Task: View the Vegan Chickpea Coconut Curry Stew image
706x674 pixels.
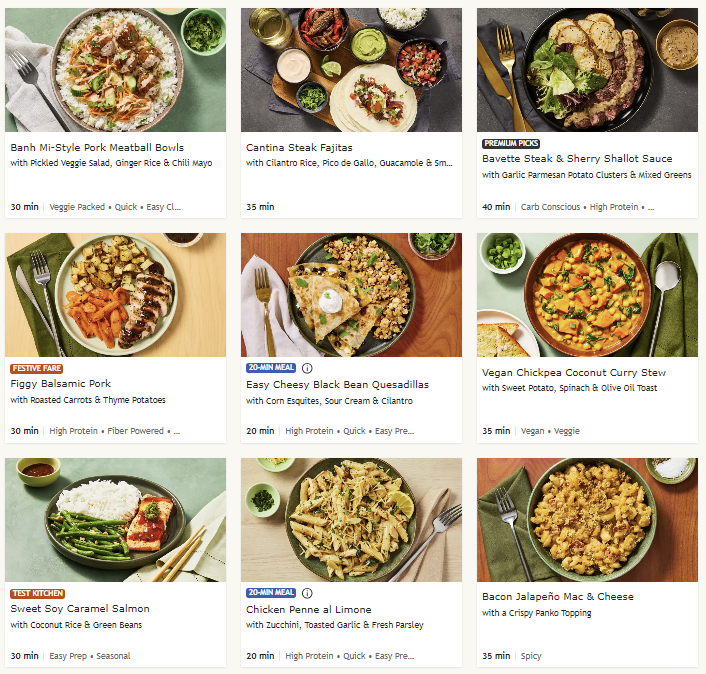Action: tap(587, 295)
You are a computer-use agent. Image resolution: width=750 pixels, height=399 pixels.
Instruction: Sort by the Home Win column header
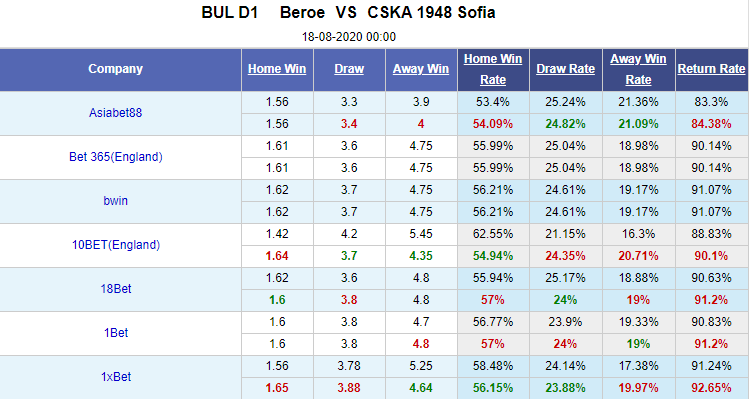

------------------------------------------------------------------------

Repeat each line above exactly as it reads, omitting any pictures.

(RESPONSE BOX)
Task: View the Vegan Chickpea Coconut Curry Stew image
706x674 pixels.
Action: tap(587, 295)
You are a computer-use agent. Image resolution: width=750 pixels, height=399 pixels.
Instruction: Sort by the Home Win column header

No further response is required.